[BEGIN PAGE EXCERPT]

Minutes 2021 08 16

GPU Web 2021-08-16

Chair: Corentin

Scribe: Ken

Location: Google Meet

Tentative agenda

Administrivia
- APAC friendly meeting and office hours?
CTS update
Should we constrain the location of user input-output stage variables WGSL #1962
Pad implicit mapping sizes up to multiples of 4 bytes? #2010
Do pipeline blend states need to be validated against the pipeline render targets? #2025
(stretch) Problem with the default queue #1977
- Associate command encoding with a queue #1278
Agenda for next meeting

Attendance

Google
- Austin Eng
- Brandon Jones
- Corentin Wallez
- Gregg Tavares
- Kai Ninomiya
- Ken Russell
- Shrek Shao
Microsoft
- Damyan Pepper
- Rafael Cintron
Mozilla
- Dzmitry Malyshau
- Jeff Gilbert
Francois Guthmann
Michael Shannon
Mehmet Oguz Derin

Administrivia

APAC friendly meeting and office hours?
MM: how about trying a few meetings and see how they go.
CW: when does CSSWG meet?
MM: 4-5 PM California time.
CW: OK. Can't attend these, but will set these up for early September. JG could you chair these?
JG: sure.
CW: 4-5 PM first Monday of the month, for couple of months, let's see how it goes. Intend to put stuff on agenda things for people who can't attend the regular meeting.

CTS update

(outstanding tasks: https://bugs.chromium.org/p/dawn/issues/list?q=Type%3DTask-CTS&can=2)
KN: backlog of pull requests to review. :) Lot of contributions from Intel (thanks!).
KN: possible testing-related thing people could do - getting tests running on other impls?
KN: lots of testing work going on. Probably will see velocity going down a bit, because we've been pushing to get tests in place before branch point for Chrome's Origin Trial. However still tons of testing work to do.
MM: when was branch point?
- KN: last week.

[END PAGE EXCERPT]
[BEGIN ROWS]

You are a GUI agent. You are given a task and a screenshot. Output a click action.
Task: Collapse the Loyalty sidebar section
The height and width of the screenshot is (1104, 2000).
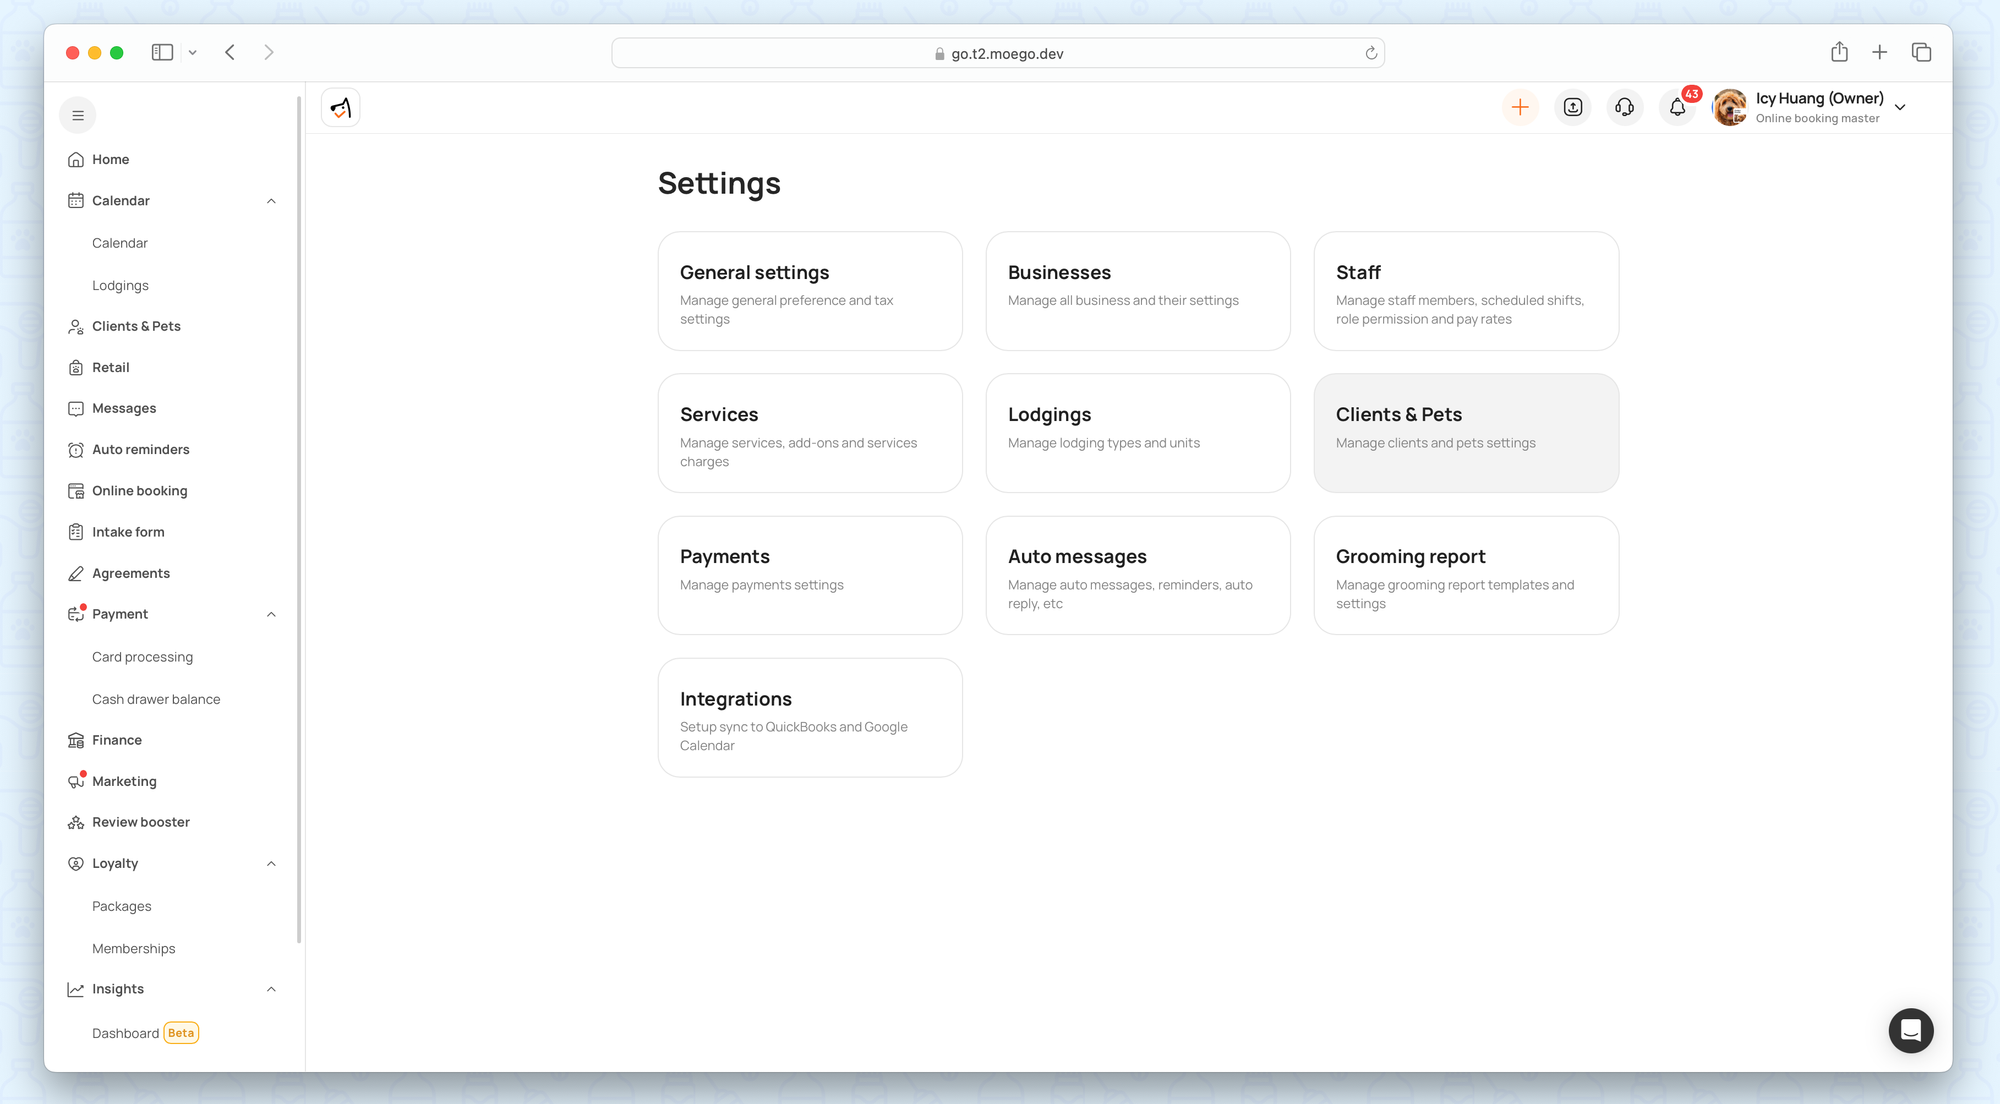click(x=271, y=864)
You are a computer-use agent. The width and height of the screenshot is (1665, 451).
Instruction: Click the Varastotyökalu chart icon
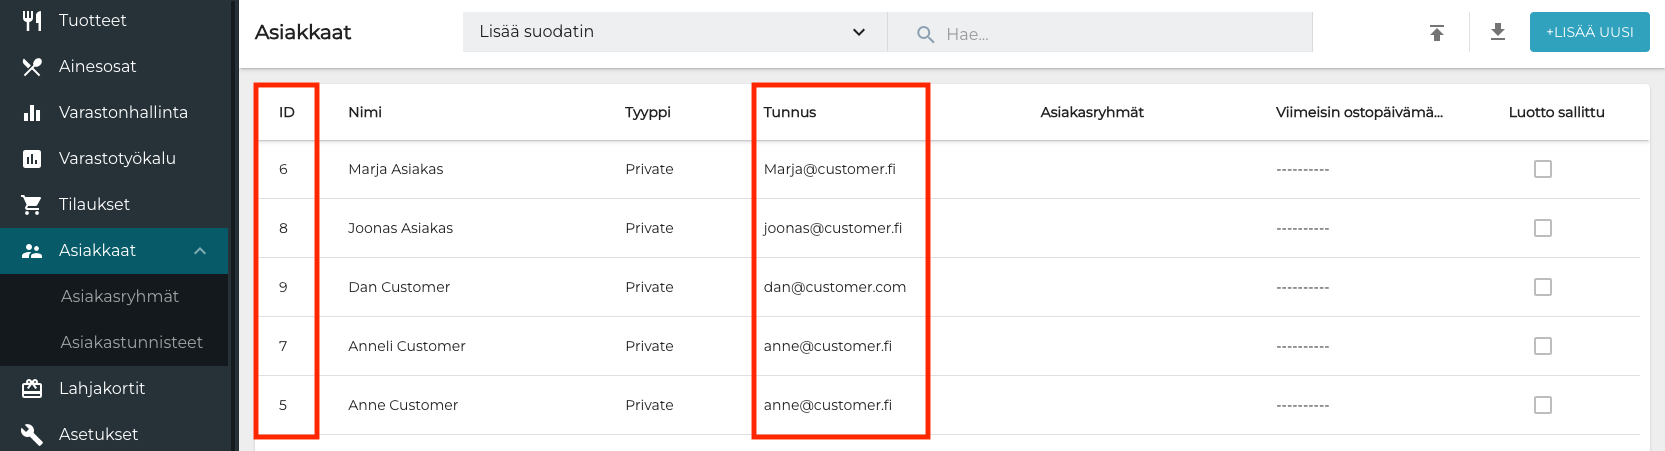pos(32,158)
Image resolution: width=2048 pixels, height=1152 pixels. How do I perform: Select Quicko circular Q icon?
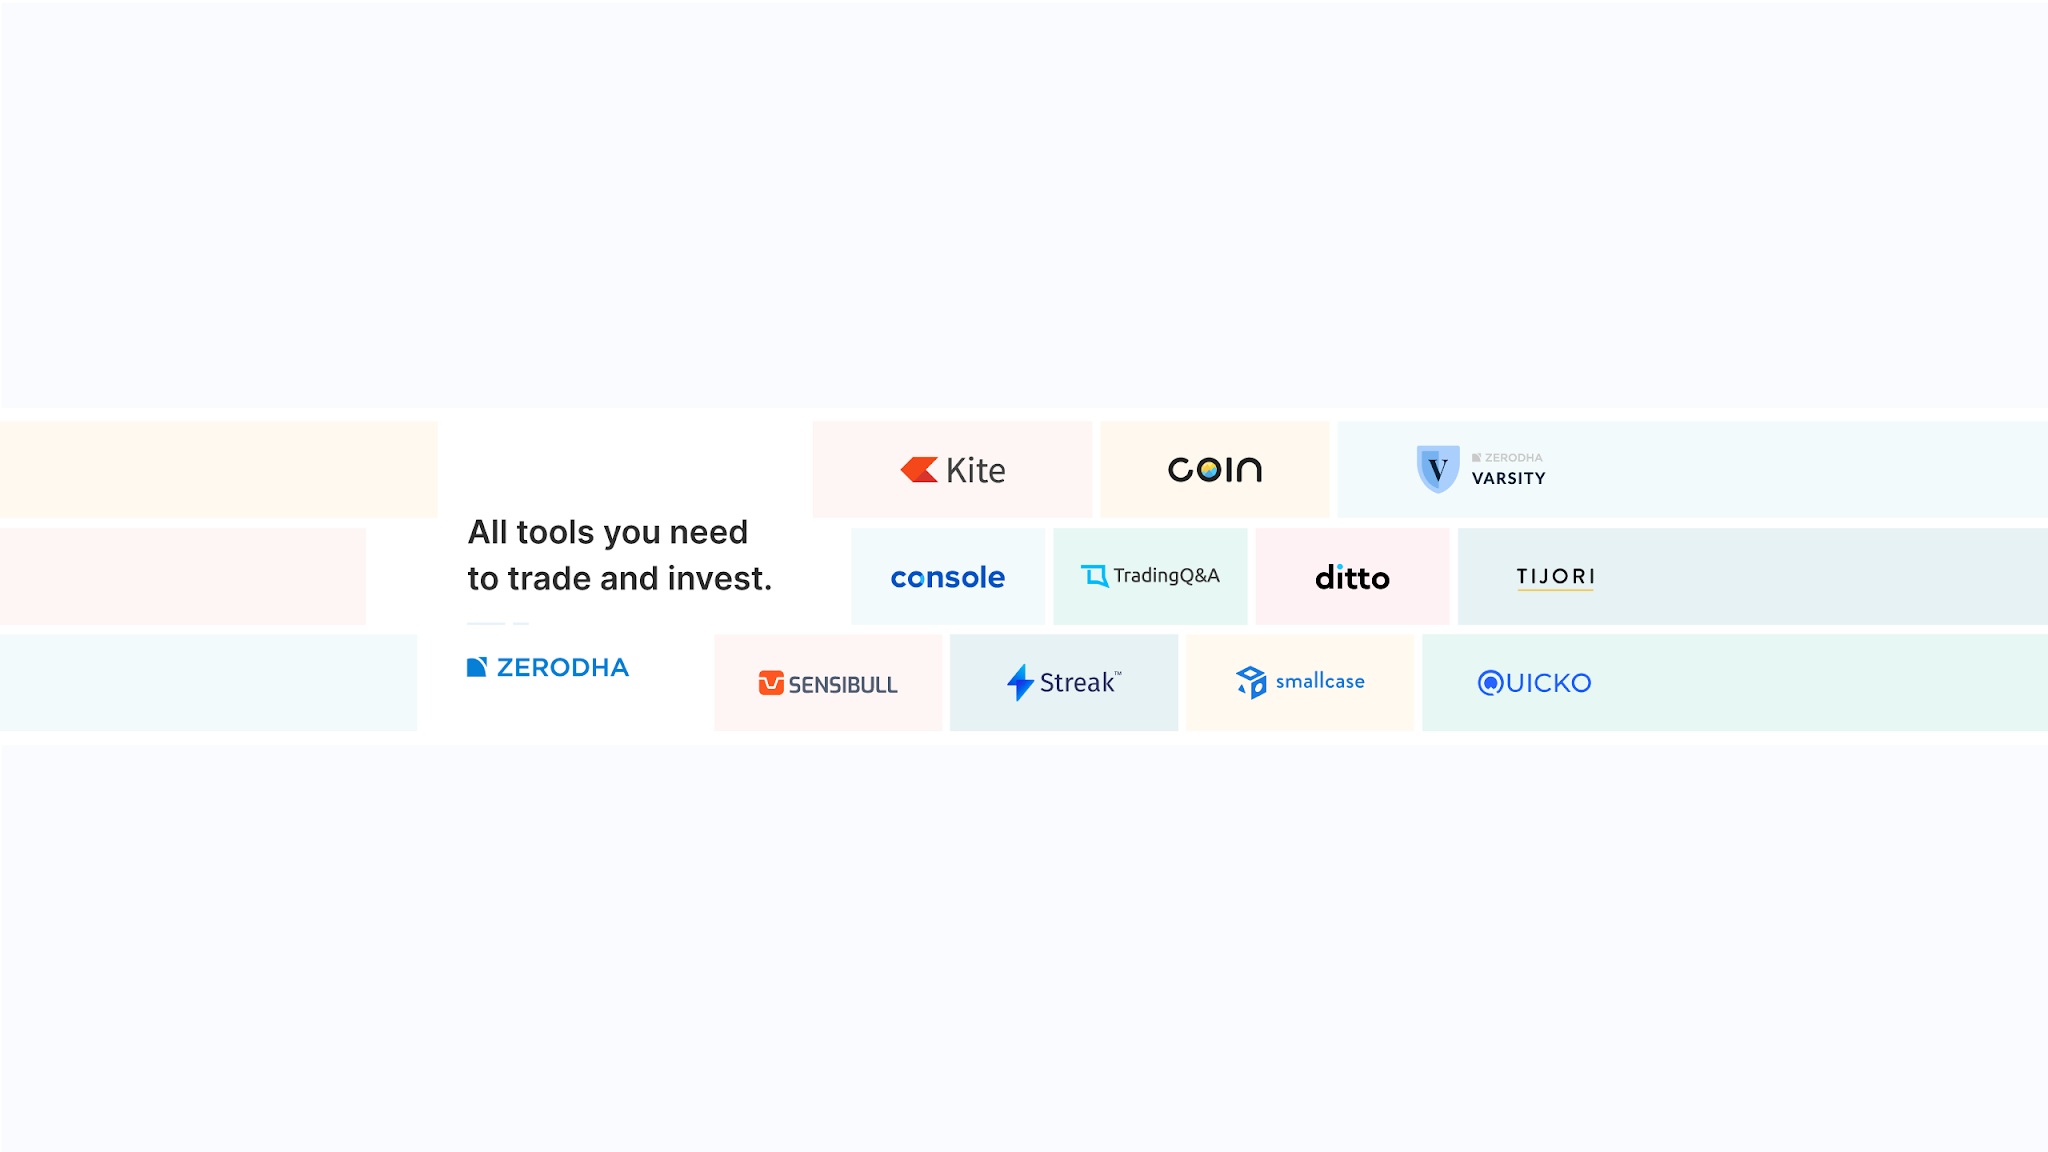coord(1487,682)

[END ROWS]

WHAT IS ASKED
A - In the GPU Web meeting minutes, take everything from "CW: when does" down to "the regular meeting." and swap "California time" for "Pacific time".
B - Answer these questions from the GPU Web meeting minutes:
(i) Who chaired the meeting?
(ii) Where was the meeting held?
(iii) According to MM, at what time does CSSWG meet?
C - Go on writing the GPU Web meeting minutes from where they stop.
The records have nothing to do with the meeting minutes.

RESPONSE LIST
A -
CW: when does CSSWG meet?
MM: 4-5 PM Pacific time.
CW: OK. Can't attend these, but will set these up for early September. JG could you chair these?
JG: sure.
CW: 4-5 PM first Monday of the month, for couple of months, let's see how it goes. Intend to put stuff on agenda things for people who can't attend the regular meeting.

B -
(i) Corentin
(ii) Google Meet
(iii) 4-5 PM California time

C -
- MM: congratulations!
- CW: fingers crossed we won't have to disable it. :)

Should we constrain the location of user input-output stage variables WGSL #1962

CW: Jiawei found in at least Vulkan - limit to number of user input-output variables between vertex and fragment. Also has to take builtins into account. At least on Vulkan, locations need to be constrained to valid range - if you can only have 16 user I/Os, they need to be allocated between 0-15.
CW: should we bring this constraint into the WGSL spec? Or assume impls will renumber user I/Os?
CW: note that renumbering likely doesn't need pipeline time shader recompilation. We require I/Os to match between vertex and fragment. If you see vertex entry point, you know exactly what kind of fragment it will be used with and can do the renumbering there.
MM: downside of renumbering?
CW: complexity in impl. Also: if in future we say we relax the fact that user I/Os have to match exactly, then renumbering will sometimes need to happen at pipeline compilation time.
MM: sounds like an argument to do the renumbering now.
DM: it's not an argument for doing the renumbering now.
CW: vertex output/fragment input interfaces matching exactly. If in future this restriction is relaxed, it'll be impossible to do the renumbering for all kinds of shader interfaces.
MM: realistically that's if we want vertex to output more data streams frag takes as input. Then this change'd be incompatible because we'd need to do shader compilation later.
CW: yes. Only tradeoff/downside I can see.
MM: complexity seems low.
DM: this closes the door to allowing vert/frag to mismatch. DXIL requires interface to match? Or just HLSL?
CW: it's D3D12.
DM: the idea is that we want something to be generated at shader module creation time. If doing everything at pipeline creation this restriction doesn't make sense.
CW: D3D12 pipelines fail creation if you provide vert/frag that don't match I/Os.
DM: you can fill them out at pipeline creation if that's where you're generating your shaders. This restriction exists because we want to generate DXIL at shader module creation and patch it later. Seems best for now to restrict the locations because it keeps the doors open.
CW: the flexibility loss seems significant. (? is this correct?)
JG: Feel it's minor flexibility to use arbitrary numbers.
KR: Saw this in WebGL applications that drop fragment inputs without dropping the corresponding vertex output.
MM: makes sense - author wants to swap out fragment shader, but only uses a subset of the vertex shader output.
JG: guess we could do it at pipeline creation time. Hard to do at shader module creation time.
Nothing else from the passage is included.